Un lustro había transcurrido desde que se instalara en el Palacio de Verano, y dos lustros, desde que pareció aflojar las bridas y ponerlas en la diestra de Kuang-Hsü. La mañana del arribo de los siete demonios, ignorante, por supuesto, de su curioso vecindario, la Emperatriz Viuda se aprestó a afrontar el día, como si no fuese un día excepcional. Lo era. Se despertó, en su lecho de la Sala de la Vejez Feliz, a la que engalanaba una pintura de murciélagos multicolores, porque el murciélago, en China (accediendo a un fácil juego de palabras), es uno de los símbolos afortunados. Los quince relojes de su aposento cantaron simultáneamente, tintineando seis campanadas, y entraron las doncellas, portadoras de un tazón de leche caliente y un potaje de raíz de loto. Luego, despacio, la lavaron y la vistieron, ciñéndole una bata de seda amarilla, estival, y colocándole una tiara con varios fénix áureos e hilos de perlas que hasta los hombros le bajaban. Cuando le pusieron los zapatos manchúes, zancudos, ganó quince centímetros, lo cual le convenía, pues era muy pequeña. Los seis eunucos que guardaban la antecámara, desenvainados los sables, abrieron las puertas, y en la habitación próxima aparecieron, de hinojos, las Princesas y las damas de honor que no tenían acceso a la alcoba y que, desde el exterior, asistían a la ceremonia invisible del despertar y el vestir del Buda Viviente. La saludaron con los vocablos rituales: «Lao-Tzu-Tzung Chee-Siang» (Gran Antepasada, sé feliz), y juntas procedieron, pomposas, hasta la Sala de Audiencias.

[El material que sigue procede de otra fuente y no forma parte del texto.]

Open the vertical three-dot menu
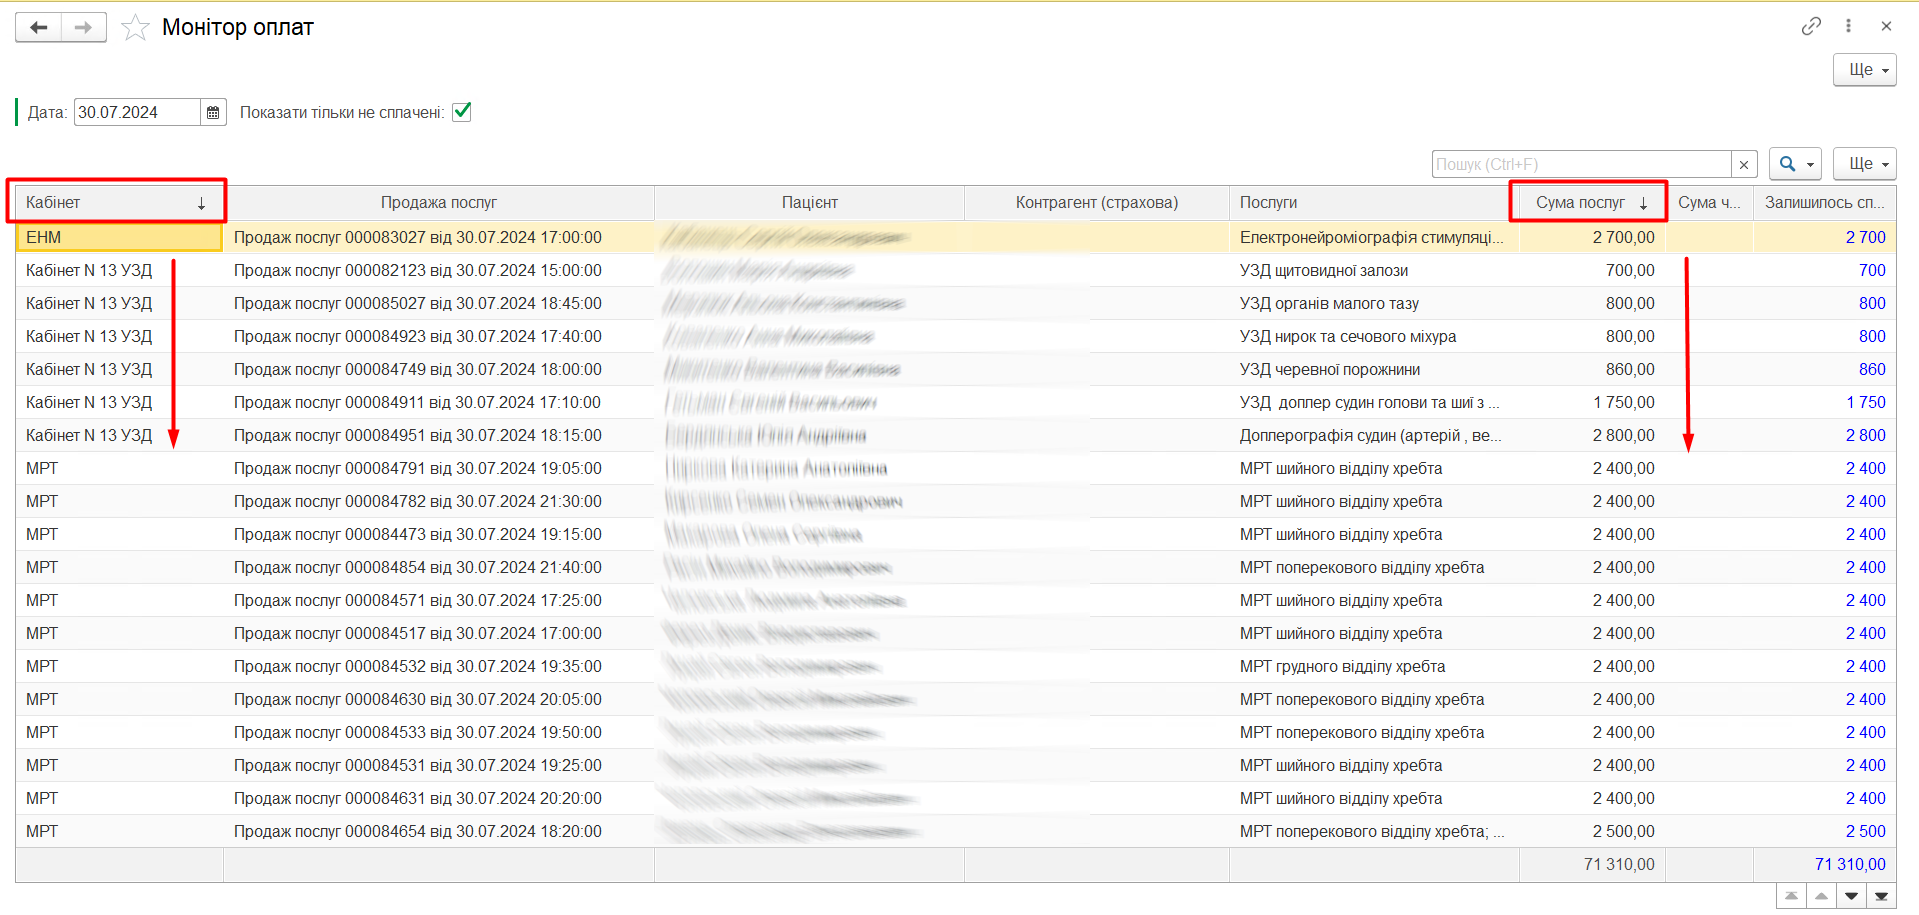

No tuvo tiempo la Emperatriz Viuda para conversar con sus damas. Sin embargo, algo, instintivo, le indicó cierta vaga singularidad en ellas. Tal vez fuera la forma en que pronunciaron el saludo, porque Tzu-Hsi extremaba la exigencia pedante en lo que atañe al rigor fonético. De cualquier modo, ya se sucedía la recepción de sus parientes y favoritos, adornados con botones jerárquicos y con plumas de pavo real, que rozaban nueve veces con la cabeza el piso de mármol y que, según su costumbre, iban a pedirle otras dádivas y a referirle patrañas, comadreos e intrigas. Todos ellos integraban el sector más cerrado, apegado a los usos y celoso de privilegios, de la Corte. Desde la altura de su sitial, la Vieja Buda los observaba, fingiendo una arrogante indiferencia, cuando la verdad es que nada la fascinaba tanto como la murmuración, y que después, durante horas, no cesaría de rumiar esas habladurías cortesanas, de las cuales estaban tan hambrientos sus oídos como de los poemas de Li-Tai. Sus ojos inquisidores iban también hacia el grupo de las Princesas, quienes permanecían inmóviles, a un lado, en esa confusa habitación donde las piezas magníficas de épocas remotas, los monstruos de bronce, los pebeteros, los vasos con lirios, lotos y orquídeas, los rollos con gigantescas inscripciones, trazadas por emperadores y por sabios, se mezclaban con objetos mediocres o feos, traídos de Europa por viajeros chinos, y con tres pianos, dos de ellos verticales, que no sonaban nunca. Y se detenían en especial sobre el grupo familiar y femenino, porque todavía no acertaba a discernir la razón de su extrañeza. La Princesa Crisantemo de Confucio, tan bien educada, le pareció menos rígida, menos solemne, que en otras ocasiones. Se apoyaba en sus vecinas y oscilaba apenas, como si la dominase el sueño. Se propuso, en consecuencia, escrutarlas en el paseo habitual, y averiguar qué acontecía. Cuanto se saliese del ritmo áulico la enfurecía y la desconcertaba, como un crimen de lesa majestad, y era obvio que las Princesas (las viudas y las vírgenes) no actuaban normalmente. Quizás cabía atribuirlo a su nervioso estado de mujeres privadas del intercambio que la naturaleza impone y rodeadas por una afligente miríada de eunucos. Eso era, sin duda, lo más susceptible de irritar a la Emperatriz. Para ella, una Princesa debía suprimir las alegrías y las pesadumbres del sexo, que no condecían con el lujo desdeñoso de su sangre.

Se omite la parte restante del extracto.